Try whois myfairpoint.net.
Also, godaddy domains are almost stripped; a couple of lines are left:
blank
permission of Godaddy.com, LLC. By submitting an inquiry,
blank
in the "registrant" section. In most cases, GoDaddy.com, LLC
Other whois services also produce boilerplate that isn't skipped.
It seems that matching exact text is a game of whack-a-mole.
I wondered if deleting from the line to 'Last update of WHOIS database' to the end would do better...
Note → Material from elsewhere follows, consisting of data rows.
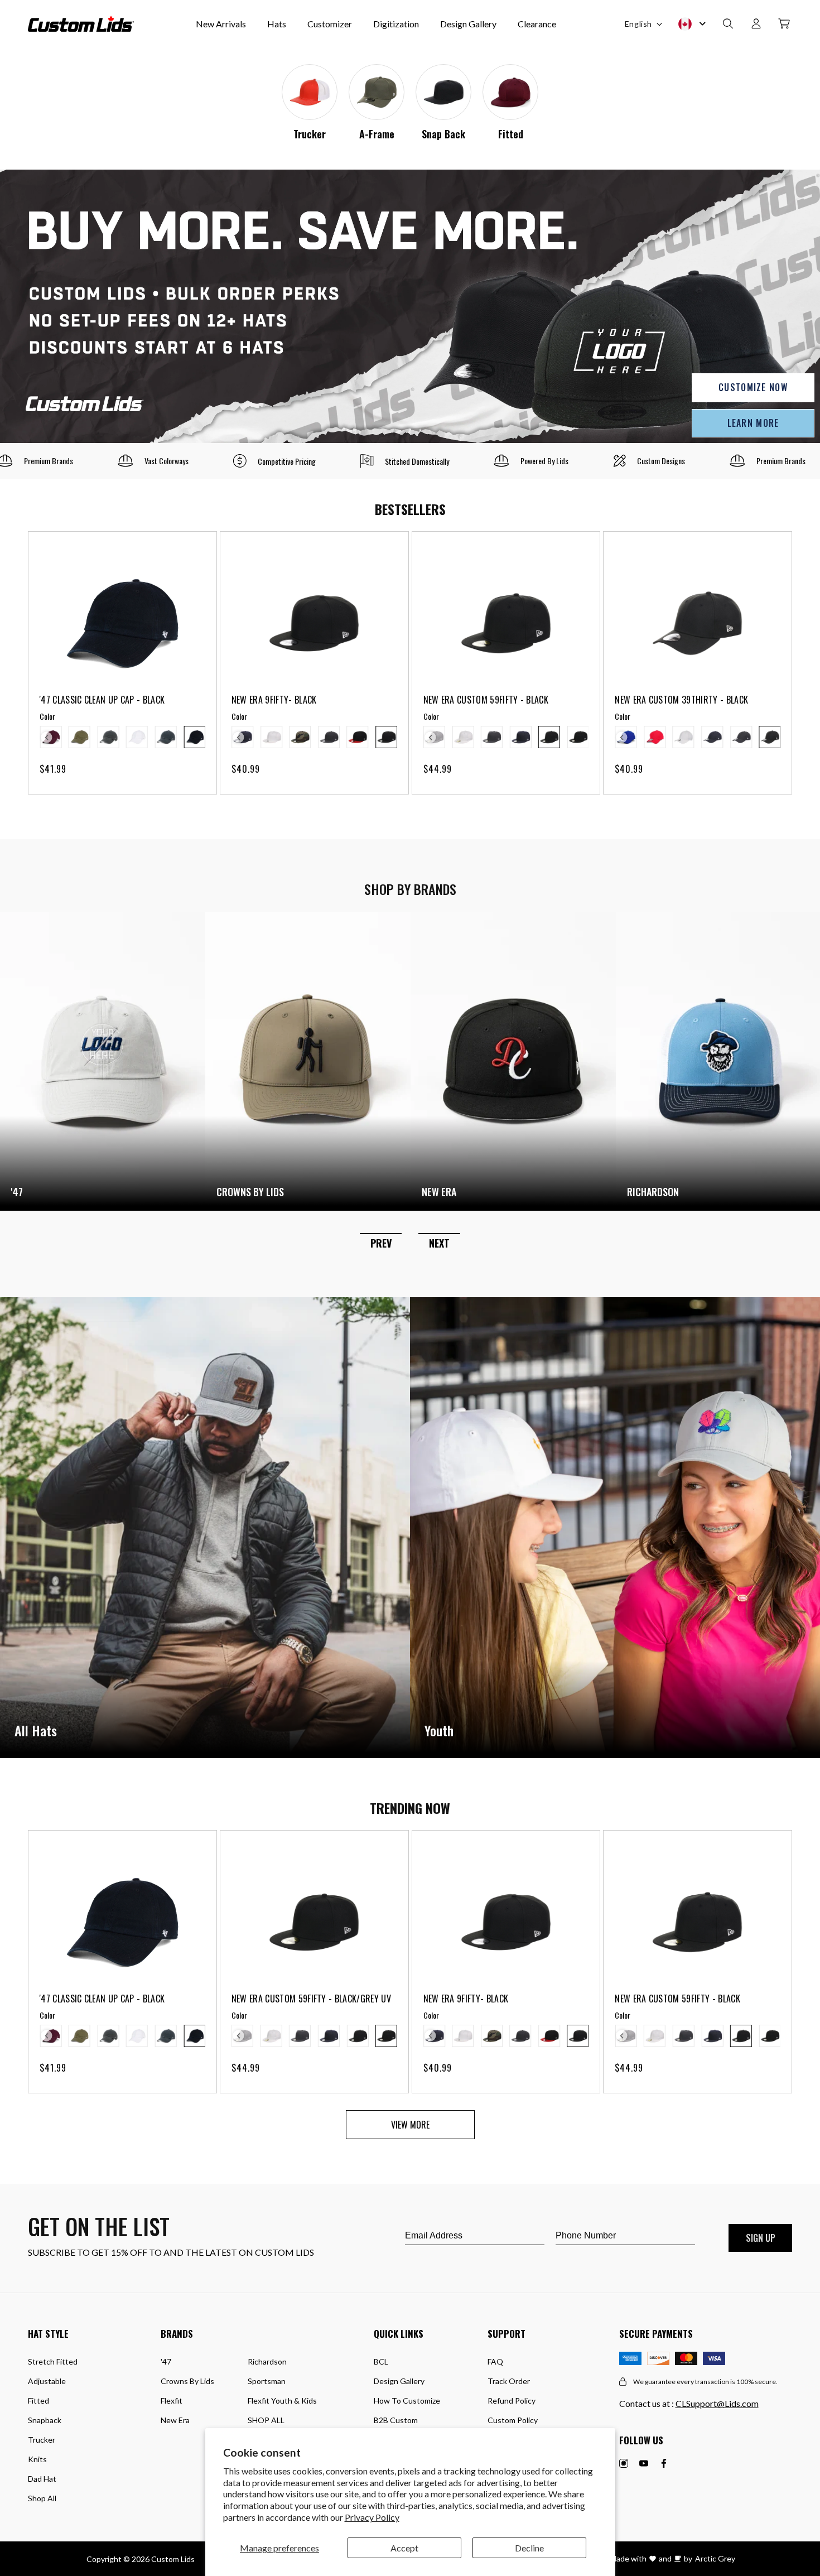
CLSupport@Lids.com (717, 2403)
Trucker (309, 134)
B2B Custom (396, 2420)
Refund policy (512, 2400)
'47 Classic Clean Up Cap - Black (102, 699)
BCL (381, 2361)
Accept (404, 2548)
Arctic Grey (715, 2558)
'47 (166, 2361)
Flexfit (171, 2400)
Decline (529, 2548)
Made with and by (651, 2558)
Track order (509, 2381)
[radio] (79, 737)
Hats (276, 23)
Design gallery (399, 2381)
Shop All (42, 2498)
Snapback (44, 2420)
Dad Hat (42, 2478)
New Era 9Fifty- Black (274, 699)
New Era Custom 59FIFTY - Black (486, 699)
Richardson (267, 2361)
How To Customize (407, 2400)
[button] (728, 24)
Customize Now (753, 387)
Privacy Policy (372, 2517)
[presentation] (46, 737)
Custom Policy (513, 2420)
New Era (175, 2420)
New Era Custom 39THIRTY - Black (681, 699)
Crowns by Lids (187, 2381)
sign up (760, 2238)
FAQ (495, 2361)
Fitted (510, 134)
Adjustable (47, 2381)
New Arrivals (221, 23)
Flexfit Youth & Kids (282, 2400)
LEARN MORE (753, 423)
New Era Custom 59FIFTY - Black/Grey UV (311, 1998)
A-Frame (376, 134)
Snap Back (443, 134)
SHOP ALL (266, 2420)
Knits (37, 2459)
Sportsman (267, 2381)
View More (410, 2124)
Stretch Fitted (53, 2361)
A couple of other heuristics:
Many boilerplate lines begin with "# " or '% '; they could be removed.
Non-boilerplate lines are of the form <label>:<eol> or <label>:<value><eol>.
Many responses use '<<< Last update of WHOIS database: date <<<<' as an end marker.
Given that, this filter seems to work:
sub whois_edit {
my $text = shift;
my @lines;
# Remove comment lines
$text =~ s/^\s*[%#].*?\r?\n\r?//mg;
# These two for html output
# $text =~ s/(<)/</g;
# $text =~ s/(>)/</g;
# Process remaining lines
@lines = split /\r?\n\r?/, $text;
$text = '';
foreach my $line (@lines) {
# Stop with 'last update' line - boilerplate follows
if( $line =~ /Last update of WHOIS database:/i ) {
$text .= "$line\n";
last;
}
# Valid lines are <tag>:<value>?
next unless( $line =~ /^[\w_ -]+:\s*/ );
$text .= "$line\n";
}
return $text;
}
The goal is not to encourage misuse of data, but to ease implementation of scripts that report probles.
Of course, maybe one data the new whois will be xml or JSON based... but let's not hold our breath.